Lalu, mengapa seseorang merasa perlu jadi kader parpol atau bahkan mendirikan parpol? Untuk demokrasi! Dan, demokrasi hanya bisa diciptakan dalam bentuk perjuangan politik. Sarana untuk mewujudkan perjuangan politik adalah kedudukan atau jabatan, sebab melalui kedudukan atau jabatan, seseorang bisa ikut dalam mengatur perjalanan pemerintahan.

Beberapa tahun setelah tak lagi jadi menteri, dalam sebuah tayangan televisi, Kwik Kian Gie menyatakan, parpol merupakan sarana bagi mereka yang ingin terlibat dalam mengatur negara.

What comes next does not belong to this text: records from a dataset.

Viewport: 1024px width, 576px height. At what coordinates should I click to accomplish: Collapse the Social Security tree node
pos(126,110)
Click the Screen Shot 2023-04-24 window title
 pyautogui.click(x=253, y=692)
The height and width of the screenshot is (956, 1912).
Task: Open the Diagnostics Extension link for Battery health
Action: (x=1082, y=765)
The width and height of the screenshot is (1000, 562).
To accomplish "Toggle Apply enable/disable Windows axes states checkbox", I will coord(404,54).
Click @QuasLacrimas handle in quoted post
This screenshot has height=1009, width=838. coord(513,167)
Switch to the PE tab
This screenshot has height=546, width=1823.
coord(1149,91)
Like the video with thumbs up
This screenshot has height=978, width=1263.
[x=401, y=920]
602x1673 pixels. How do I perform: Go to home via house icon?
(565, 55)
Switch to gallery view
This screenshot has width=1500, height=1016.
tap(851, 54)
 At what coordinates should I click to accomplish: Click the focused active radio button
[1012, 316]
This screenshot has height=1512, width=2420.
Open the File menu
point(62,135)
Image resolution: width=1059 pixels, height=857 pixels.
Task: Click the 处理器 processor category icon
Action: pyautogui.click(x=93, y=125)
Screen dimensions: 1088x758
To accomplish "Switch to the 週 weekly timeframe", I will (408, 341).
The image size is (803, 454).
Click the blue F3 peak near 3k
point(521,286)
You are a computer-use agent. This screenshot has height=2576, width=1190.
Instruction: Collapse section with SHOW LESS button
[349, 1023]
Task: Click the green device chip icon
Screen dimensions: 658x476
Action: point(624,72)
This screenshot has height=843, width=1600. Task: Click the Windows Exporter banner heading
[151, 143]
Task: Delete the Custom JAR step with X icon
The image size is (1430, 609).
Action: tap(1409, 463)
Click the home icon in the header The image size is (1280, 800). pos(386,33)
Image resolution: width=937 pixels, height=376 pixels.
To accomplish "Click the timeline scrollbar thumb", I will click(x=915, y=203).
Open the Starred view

Kader parpol, dengan demikian, adalah orang berbudi luhur yang ingin ikut serta dalam mengatur negara supaya bangsanya maju sesuai dengan asas semua parpol, yaitu Pancasila dan UUD 1945.

Melalui parpol-lah semua orang yang berbudi luhur ini akan merealisasikan cita-citanya yang luhur. Tanpa melalui parpol, boleh dikatakan bahwa realisasi cita-cita luhur mereka tidak akan terlaksana. Parpol adalah sarana untuk menciptakan demokrasi agar cita-cita orang-orang berbudi luhur ini bisa terkabul.

Dengan sendirinya, demokrasi dalam arti yang sesungguhnya pasti berasas pada meritokrasi: mereka yang jasanya besar  diajukan oleh parpol untuk menduduki jabatan-jabatan strategis.

Namun, siapa yang menentukan kadar meritokrasi seorang kader? Para kader? Mungkin ya, mungkin pula tidak. Dalam praktik, ternyata ada  pula penilai kadar meritokrasi seseorang adalah pimpinan parpol itu sendiri.

Pimpinan parpol bisa menganggap parpol adalah milik pribadi, atau warisan nenek moyangnya sendiri. Namun, ternyata, justru tingkah laku pemimpin parpol semacam ini bisa membuat para kadernya bahagia.

Kader yang kritis tentu saja tidak mau diperlakukan sebagai alat legitimasi. Namun, karena keluhuran budi mereka, mereka tetap loyal pada parpol. Siapa tahu, kadar meritokrasi mereka pada suatu saat nanti akan dipertimbangkan dengan serius oleh pimpinan parpol. Atau, paling tidak, melalui parpol-lah dan bukan melalui perorangan, sumbangan mereka demi kemajuan bangsa bisa lebih terakomodasi.